At mile 15, panic threatened. I needed to know: Would I do this? Mile 16 came in at 8:23. Just as I was leaning over the cliff, the voice spoke: This mile. I smiled, and responded. That's right, all I control is this mile. Mile 17: 7:33. Too much. Just feedback. I arrived at mile 20 13 seconds shy of goal pace. A bit more. 7:51. Hold. But the seconds crept on, 8:06, 8:12. C'mon. I rounded the corner to the finish, passed my husband, who looked at his watch, both of us wondering if I'd made it. I had, by a hair: 3:30:57.

Every runner's mental-toughness journey varies. One of Hebert's athletes refined his ability to focus in training, which led to the revelation that he could catch runners in front of him. One of Beecham's learned to untie her self-worth from her performance. Others have found that simply becoming more aware of their not-going-to-run excuses helped them develop the discipline to get out the door. For me, the process changed the tone of my self-talk, enabling me to tap strength I feared wasn't there.

In our postrace analysis, I asked Hebert about my lack of focus and confidence in the middle miles. "The longer you've thought a certain way, the deeper the mental grooves," he said. "It takes time to change those patterns."

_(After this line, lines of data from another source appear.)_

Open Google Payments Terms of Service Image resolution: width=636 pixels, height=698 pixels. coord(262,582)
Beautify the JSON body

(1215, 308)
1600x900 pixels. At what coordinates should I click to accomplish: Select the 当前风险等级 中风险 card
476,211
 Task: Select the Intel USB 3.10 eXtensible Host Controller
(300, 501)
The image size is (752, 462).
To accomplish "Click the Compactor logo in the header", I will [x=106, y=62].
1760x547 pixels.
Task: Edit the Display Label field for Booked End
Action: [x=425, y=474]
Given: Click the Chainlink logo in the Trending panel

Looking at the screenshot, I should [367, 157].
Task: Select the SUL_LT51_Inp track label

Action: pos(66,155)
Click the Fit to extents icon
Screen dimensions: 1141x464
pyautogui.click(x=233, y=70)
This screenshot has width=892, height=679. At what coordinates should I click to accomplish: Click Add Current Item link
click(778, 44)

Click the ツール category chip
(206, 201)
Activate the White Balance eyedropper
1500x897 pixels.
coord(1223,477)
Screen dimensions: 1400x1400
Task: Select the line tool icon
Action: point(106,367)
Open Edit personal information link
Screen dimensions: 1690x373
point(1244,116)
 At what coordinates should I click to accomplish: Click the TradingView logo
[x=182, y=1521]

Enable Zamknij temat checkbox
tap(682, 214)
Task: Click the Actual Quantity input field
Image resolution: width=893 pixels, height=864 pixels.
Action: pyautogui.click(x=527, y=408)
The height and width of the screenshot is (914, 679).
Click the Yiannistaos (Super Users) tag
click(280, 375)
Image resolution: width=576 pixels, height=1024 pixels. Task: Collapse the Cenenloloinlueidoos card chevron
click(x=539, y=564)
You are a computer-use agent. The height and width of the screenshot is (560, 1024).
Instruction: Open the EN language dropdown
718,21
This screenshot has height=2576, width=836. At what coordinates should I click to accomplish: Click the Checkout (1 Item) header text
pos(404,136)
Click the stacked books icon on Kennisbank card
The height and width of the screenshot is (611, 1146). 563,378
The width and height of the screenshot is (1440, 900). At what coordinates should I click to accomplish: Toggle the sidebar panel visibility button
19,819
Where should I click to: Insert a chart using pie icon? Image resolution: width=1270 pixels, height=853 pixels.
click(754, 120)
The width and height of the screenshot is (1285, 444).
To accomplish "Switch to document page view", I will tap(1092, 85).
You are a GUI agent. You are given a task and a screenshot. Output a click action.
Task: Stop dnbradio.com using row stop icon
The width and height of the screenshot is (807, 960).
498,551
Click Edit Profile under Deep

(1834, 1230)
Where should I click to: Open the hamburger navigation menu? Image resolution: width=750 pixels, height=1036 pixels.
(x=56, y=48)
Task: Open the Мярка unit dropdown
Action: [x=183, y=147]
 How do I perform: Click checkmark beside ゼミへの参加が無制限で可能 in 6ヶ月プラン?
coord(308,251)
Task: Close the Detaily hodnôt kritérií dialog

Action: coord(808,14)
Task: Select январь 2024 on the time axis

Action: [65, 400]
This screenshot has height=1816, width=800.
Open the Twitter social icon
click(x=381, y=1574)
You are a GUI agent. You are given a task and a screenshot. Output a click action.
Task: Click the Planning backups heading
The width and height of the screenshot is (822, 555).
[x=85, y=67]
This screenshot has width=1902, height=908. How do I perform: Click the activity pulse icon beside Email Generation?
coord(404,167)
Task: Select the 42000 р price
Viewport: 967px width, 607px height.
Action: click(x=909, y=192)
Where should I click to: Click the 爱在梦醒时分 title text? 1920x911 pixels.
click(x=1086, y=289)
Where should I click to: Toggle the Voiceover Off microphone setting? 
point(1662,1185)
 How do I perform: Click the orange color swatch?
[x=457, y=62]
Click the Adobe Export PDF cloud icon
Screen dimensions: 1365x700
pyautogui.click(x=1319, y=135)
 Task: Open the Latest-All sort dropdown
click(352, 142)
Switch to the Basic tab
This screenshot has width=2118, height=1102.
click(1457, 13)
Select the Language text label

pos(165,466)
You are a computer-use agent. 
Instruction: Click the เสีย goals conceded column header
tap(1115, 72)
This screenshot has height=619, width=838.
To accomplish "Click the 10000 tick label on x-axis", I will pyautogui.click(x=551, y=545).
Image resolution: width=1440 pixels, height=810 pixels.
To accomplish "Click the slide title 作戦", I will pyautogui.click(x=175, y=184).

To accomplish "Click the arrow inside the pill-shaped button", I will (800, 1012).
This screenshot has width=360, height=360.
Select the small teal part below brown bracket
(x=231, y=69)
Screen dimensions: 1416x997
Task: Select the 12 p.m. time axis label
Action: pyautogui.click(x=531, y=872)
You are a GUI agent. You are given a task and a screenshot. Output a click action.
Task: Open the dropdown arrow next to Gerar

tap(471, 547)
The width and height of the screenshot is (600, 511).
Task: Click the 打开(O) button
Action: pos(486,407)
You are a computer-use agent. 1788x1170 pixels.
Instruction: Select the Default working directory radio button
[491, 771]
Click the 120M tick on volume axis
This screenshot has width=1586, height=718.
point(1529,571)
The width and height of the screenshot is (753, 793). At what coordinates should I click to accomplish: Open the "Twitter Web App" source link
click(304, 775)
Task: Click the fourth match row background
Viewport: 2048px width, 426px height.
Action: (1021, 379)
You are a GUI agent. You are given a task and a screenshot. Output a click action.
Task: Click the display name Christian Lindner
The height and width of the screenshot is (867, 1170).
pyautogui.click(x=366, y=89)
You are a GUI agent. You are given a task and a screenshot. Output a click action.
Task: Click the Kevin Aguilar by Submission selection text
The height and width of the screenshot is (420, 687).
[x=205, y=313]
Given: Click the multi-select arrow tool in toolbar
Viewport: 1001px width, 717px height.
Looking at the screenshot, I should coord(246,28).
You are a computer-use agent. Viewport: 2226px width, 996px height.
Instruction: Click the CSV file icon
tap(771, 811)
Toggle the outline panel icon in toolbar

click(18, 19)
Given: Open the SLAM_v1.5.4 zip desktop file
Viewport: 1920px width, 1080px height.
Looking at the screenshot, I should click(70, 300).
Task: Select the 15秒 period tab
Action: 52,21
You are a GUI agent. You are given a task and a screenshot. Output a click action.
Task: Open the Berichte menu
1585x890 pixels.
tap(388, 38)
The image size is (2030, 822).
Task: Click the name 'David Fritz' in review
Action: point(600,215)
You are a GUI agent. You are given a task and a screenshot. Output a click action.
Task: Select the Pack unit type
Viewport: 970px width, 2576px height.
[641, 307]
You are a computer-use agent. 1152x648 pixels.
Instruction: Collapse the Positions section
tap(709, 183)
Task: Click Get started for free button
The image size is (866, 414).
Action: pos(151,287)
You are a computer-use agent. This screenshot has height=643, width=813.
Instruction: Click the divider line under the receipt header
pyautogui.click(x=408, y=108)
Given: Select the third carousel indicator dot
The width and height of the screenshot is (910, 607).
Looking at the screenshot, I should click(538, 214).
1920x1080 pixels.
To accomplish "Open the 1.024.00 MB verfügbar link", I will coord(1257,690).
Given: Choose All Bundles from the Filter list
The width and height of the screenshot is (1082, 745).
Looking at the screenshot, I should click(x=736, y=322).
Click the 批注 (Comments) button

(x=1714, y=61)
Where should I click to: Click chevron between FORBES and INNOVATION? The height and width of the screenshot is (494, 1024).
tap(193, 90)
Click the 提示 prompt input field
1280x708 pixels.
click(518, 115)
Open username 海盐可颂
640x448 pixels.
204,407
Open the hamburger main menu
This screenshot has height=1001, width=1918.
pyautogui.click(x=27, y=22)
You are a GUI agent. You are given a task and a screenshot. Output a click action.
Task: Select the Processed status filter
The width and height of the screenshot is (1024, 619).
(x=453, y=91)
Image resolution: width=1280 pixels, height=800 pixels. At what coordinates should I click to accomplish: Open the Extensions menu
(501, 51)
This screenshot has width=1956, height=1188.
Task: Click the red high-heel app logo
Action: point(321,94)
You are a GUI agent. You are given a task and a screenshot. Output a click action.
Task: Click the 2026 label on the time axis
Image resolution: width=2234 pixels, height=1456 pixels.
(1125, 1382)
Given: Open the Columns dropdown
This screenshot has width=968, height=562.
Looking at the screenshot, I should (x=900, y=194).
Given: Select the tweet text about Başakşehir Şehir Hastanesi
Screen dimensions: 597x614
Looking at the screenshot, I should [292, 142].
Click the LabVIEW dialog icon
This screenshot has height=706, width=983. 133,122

Over the next year, I continued scoring workouts and using focus tools. I smashed my half-marathon personal best and came dangerously close to my 10-K PR, something I hadn't done in nearly a decade. In a recent half-marathon, I ticked off runner after runner in the final miles, cruising to another personal best. The voice and me shouting together—You've got this!—all the way to the finish.